━━━━━ Input data ━━━━━

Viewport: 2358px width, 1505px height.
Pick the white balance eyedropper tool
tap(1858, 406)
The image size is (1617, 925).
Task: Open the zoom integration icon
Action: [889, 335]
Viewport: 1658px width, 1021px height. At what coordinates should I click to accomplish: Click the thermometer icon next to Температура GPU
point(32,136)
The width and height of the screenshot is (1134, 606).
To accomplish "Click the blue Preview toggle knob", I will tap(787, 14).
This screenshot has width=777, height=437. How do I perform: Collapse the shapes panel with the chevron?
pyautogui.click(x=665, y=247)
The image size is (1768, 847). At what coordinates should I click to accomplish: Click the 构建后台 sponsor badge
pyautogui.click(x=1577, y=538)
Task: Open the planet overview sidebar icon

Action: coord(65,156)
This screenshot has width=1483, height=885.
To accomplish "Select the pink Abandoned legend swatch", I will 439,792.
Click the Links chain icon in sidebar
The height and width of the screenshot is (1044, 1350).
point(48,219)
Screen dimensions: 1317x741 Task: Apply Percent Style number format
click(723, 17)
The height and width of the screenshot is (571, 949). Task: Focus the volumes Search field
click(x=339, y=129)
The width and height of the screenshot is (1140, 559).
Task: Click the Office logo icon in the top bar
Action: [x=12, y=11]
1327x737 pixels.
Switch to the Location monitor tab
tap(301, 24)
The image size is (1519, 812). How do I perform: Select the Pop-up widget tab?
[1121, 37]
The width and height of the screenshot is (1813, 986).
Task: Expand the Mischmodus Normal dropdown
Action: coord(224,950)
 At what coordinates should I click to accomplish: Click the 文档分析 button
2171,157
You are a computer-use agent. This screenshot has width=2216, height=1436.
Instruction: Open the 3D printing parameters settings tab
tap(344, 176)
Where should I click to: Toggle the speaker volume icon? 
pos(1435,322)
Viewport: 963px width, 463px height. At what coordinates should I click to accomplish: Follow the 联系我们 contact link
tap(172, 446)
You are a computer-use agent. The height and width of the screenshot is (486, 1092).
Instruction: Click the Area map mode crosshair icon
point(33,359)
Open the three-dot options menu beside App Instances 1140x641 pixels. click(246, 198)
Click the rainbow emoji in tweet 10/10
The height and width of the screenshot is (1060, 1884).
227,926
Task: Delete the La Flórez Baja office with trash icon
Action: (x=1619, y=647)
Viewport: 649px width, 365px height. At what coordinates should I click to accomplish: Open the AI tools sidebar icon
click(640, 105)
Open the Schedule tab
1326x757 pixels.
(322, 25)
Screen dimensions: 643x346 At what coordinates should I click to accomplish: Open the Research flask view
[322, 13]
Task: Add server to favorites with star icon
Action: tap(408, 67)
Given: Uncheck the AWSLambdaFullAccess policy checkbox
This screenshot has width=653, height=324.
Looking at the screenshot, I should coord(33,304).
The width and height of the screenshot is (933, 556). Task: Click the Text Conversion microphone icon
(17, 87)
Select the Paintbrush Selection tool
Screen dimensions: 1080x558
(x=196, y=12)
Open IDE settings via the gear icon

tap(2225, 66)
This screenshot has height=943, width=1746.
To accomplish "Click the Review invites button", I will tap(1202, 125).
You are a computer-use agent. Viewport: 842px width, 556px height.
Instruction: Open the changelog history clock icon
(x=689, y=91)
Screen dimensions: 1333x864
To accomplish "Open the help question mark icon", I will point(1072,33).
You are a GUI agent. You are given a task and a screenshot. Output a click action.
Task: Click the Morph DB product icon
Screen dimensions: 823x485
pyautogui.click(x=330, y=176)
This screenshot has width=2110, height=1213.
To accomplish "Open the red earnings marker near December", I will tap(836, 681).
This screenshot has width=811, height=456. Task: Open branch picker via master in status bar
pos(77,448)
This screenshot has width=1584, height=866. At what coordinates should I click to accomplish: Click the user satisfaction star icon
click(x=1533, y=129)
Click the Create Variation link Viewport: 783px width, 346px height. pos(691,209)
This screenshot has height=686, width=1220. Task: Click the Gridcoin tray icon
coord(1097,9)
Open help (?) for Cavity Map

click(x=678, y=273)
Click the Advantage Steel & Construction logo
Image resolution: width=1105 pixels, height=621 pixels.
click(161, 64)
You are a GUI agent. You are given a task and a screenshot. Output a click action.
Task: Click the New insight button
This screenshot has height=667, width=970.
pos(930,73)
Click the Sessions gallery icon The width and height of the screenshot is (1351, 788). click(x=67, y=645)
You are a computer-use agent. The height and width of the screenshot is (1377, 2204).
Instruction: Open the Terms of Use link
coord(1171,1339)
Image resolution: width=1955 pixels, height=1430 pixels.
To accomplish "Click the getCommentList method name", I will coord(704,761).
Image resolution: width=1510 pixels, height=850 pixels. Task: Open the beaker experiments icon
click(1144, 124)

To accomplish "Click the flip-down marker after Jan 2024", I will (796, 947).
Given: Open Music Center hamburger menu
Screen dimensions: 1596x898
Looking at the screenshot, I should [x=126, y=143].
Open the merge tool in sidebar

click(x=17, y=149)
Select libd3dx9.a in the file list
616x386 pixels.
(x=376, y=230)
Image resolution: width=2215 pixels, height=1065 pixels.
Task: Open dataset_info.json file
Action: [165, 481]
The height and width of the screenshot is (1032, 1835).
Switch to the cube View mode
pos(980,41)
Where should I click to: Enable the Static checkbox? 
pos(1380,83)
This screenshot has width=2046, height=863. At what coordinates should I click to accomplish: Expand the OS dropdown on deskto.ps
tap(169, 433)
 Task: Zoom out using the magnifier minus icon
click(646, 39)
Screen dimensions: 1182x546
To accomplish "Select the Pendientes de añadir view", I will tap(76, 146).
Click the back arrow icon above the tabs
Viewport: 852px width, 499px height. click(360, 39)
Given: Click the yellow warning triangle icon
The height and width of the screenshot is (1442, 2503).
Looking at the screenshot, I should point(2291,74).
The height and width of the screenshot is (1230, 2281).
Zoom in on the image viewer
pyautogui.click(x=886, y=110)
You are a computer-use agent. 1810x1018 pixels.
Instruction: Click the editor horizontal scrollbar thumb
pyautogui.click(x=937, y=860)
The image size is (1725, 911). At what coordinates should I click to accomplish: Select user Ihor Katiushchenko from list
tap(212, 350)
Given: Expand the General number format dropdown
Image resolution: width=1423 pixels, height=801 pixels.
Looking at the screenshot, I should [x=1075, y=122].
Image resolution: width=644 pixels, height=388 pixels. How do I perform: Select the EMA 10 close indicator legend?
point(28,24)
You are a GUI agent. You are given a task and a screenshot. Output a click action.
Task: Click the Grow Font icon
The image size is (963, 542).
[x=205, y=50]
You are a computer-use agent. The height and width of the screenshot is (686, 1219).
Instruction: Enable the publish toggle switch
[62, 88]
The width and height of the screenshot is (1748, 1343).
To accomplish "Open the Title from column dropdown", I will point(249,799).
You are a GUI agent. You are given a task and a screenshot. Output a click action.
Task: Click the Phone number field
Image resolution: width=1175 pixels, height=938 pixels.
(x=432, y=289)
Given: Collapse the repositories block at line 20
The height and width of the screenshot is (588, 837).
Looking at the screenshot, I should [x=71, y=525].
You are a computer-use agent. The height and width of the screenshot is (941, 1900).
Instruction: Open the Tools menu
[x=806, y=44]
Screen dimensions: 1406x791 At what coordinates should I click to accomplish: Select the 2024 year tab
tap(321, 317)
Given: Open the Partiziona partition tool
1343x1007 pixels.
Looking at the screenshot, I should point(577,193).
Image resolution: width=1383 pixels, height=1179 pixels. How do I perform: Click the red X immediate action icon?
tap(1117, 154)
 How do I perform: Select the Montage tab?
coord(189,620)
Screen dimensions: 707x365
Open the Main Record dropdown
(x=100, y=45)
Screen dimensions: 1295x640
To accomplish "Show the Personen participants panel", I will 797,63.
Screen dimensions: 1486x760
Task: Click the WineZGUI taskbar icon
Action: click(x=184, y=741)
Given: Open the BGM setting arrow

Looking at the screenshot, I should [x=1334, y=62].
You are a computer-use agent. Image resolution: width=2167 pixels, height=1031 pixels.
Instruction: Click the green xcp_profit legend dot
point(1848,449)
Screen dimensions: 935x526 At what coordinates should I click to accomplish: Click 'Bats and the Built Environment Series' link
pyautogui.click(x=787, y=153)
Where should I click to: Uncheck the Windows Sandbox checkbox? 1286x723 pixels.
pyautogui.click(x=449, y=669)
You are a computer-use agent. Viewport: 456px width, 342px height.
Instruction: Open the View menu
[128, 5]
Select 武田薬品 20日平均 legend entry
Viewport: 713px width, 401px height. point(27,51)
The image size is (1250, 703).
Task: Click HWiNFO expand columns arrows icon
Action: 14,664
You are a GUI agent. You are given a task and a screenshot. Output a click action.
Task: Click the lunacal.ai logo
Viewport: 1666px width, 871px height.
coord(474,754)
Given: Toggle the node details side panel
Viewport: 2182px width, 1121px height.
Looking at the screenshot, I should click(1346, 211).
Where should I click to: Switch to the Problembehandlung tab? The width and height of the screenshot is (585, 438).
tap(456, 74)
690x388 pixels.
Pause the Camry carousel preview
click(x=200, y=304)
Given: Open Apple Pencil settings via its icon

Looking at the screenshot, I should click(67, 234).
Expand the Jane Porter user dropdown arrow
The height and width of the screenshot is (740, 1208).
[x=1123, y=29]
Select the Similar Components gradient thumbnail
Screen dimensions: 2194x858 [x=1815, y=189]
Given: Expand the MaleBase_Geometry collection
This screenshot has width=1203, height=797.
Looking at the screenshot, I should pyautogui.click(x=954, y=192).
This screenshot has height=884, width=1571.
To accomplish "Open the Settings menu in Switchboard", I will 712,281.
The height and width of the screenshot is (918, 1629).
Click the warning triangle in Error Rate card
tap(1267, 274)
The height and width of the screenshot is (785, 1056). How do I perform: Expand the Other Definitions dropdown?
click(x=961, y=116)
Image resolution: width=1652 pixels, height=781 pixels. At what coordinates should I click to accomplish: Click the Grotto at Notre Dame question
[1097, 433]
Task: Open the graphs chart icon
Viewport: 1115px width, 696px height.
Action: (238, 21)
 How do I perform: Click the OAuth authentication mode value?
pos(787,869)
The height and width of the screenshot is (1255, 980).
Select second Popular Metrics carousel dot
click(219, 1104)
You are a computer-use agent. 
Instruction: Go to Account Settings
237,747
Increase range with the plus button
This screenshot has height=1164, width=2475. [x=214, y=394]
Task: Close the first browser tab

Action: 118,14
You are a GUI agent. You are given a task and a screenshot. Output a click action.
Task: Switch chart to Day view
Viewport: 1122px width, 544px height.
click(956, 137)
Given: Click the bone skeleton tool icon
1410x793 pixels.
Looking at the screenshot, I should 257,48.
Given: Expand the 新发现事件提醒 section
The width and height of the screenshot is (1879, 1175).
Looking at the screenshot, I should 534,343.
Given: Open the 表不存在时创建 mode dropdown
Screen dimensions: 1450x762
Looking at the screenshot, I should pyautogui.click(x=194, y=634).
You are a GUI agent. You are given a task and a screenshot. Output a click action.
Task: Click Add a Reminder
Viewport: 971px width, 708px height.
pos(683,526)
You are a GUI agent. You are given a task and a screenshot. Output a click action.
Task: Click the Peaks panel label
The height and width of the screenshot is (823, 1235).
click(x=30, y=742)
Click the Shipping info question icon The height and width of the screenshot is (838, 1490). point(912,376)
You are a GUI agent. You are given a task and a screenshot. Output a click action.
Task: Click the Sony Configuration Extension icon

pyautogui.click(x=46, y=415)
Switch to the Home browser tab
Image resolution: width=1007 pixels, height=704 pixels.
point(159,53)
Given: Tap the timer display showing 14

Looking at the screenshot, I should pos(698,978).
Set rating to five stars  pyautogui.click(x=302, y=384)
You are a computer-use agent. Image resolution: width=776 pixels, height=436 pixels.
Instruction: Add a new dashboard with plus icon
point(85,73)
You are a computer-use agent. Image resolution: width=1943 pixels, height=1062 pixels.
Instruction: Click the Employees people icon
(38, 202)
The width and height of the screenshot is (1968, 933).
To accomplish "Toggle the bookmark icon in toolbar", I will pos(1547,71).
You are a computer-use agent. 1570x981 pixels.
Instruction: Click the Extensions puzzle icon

━━━━━

● What the task requires
Only lines with the word "marker" are wanted. Find and copy them from the records above.

● Written answer
To accomplish "Open the red earnings marker near December", I will tap(836, 681).
To accomplish "Click the flip-down marker after Jan 2024", I will (796, 947).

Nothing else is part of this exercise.